Collective Silence: A Dream. A Spell. A Tool for Communication.
Essay
Dreams
GMO
Naum Bleek
Silence
silentpicket
Tolstoy
Viktor Pelevin
Vsevolod Lisovsky
War

In the third and final part of her series of essays for V/A, researcher Anastasiia Spirenkova examines how Russian writers and poets like Viktor Pelevin, Naum Bleek and others view silence as a powerful means of self-reflection and protest. Spirenkova also discusses the role of silence in contemporary Russian theater—and its use of silence to foster intense communication. Spirenkova thus reflects on the dynamic nature of silence, demonstrating how its function can change depending on the context and the individuals involved, highlighting its transformative potential both on an individual as well as on a collective level.

Text Anastasiia Spirenkova
Images Andrey Cherkasov, ROAR Review, April 2022.
Andrey Cherkasov, ROAR review, first issue, April 2022.
Andrey Cherkasov, ROAR review, first issue, April 2022.

“That’s a nightmare”; “I still can’t believe that it’s happening, it looks like a horrible dream”—in the year since Russia’s full-scale invasion of Ukraine we often heard such reactions. And yet, the motive of dreaming has been a feature of Russian writers and poets for many years.

“It turned out that all scandals and misunderstandings were preventable by falling asleep at the very beginning of the conversation… In general, it transpired that no matter what kind of human activity Nikita tried to adapt himself to, difficulties existed only up to the moment when he fell asleep,” wrote Viktor Pelevin in his short story Sleep! in 1991. The protagonist of the story, a young man named Nikita, discovers that all of society, including his family and himself, are constantly asleep. This condition does not interfere with people’s work, studies, or use of public transport. As long as everyone is dreaming, the social system continues to function on inertia. The main goal of sleeping is not to talk about anything problematic or questionable, anything that stands out from the homogenic structure of the community. In other words: when one sleeps, one keeps silent. Nikita, however, feels lonely and begins to wonder what people around him dream about. He even approaches a woman on the street and tries to wake her up: “I know that normal people don’t talk about it. Maybe I’m not normal. But haven’t you ever wanted to talk about it yourself?  […] Look, let me poke you with a pin! Why didn’t I guess…Would you like one?” Finally Nikita finds the source of his hesitation: a pin that fell in his shoe.
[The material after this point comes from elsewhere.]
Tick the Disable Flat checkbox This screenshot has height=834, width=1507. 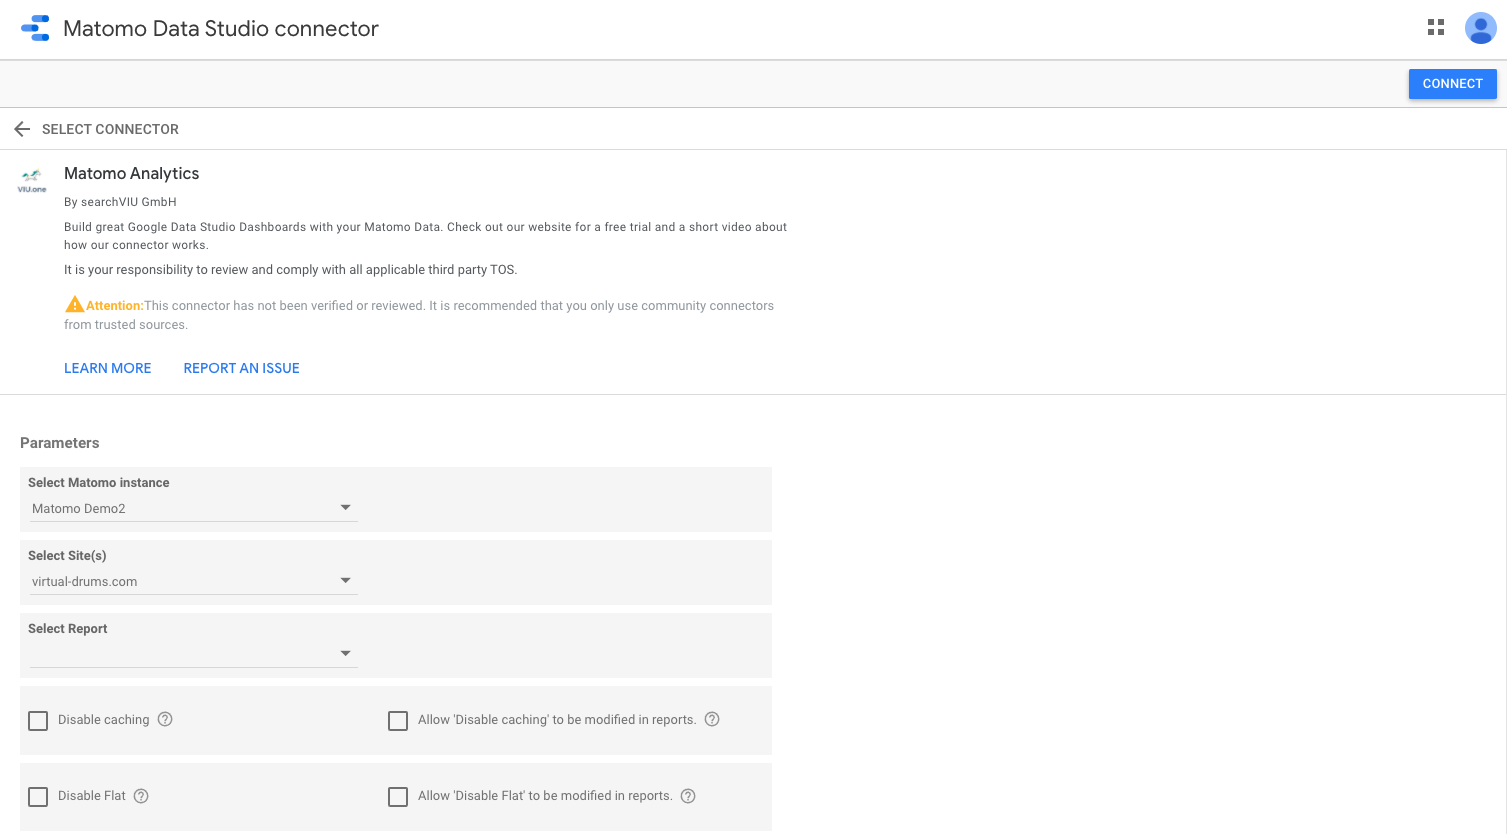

A voice or a reticence, you’d better choose and not be late, whether you’re a dance or a tank.

Naum Bleek

Words are often perceived as something pungent, prickly, and piercing by Russian authors. Reflecting on the war and his emigration from Russia, poet and rapper Naum Bleek from Yekaterinburg wrote: “I couldn’t stand the sight of this picture, so I left my home and lost everything, but the pin of my tongue remained [emphasis by the author]” In his verses from 2022 the subject of silence constantly comes up. We see that Bleek also contrasts speaking with sleeping. His lines implore listeners to cherish a friend “if his sight is not a poison, if his heart is alive, if he speaks – not sleeps, even if he’s beaten up.” For Bleek silence is a question of choice: “A voice or a reticence, you’d better choose and not be late, whether you’re a dance or a tank.” Silence also appears as a sign of personal crisis and inability to find the right words: “I keep silent for months like a stone that you’re too lazy to remove from the road”; as a product of public expectations: “I could have been silent quieter”;or as an undesirable condition: “The world is now in trouble, it won’t be forever, the evil seal will fall, I don’t want to be silent.” Meanwhile silence still can be a way to cherish words right for the moment and to use them wisely: “certainly one shouldn’t tell nobody the main things…save clear words, otherwise the listeners will execute them anyway by hugging in their bosh.”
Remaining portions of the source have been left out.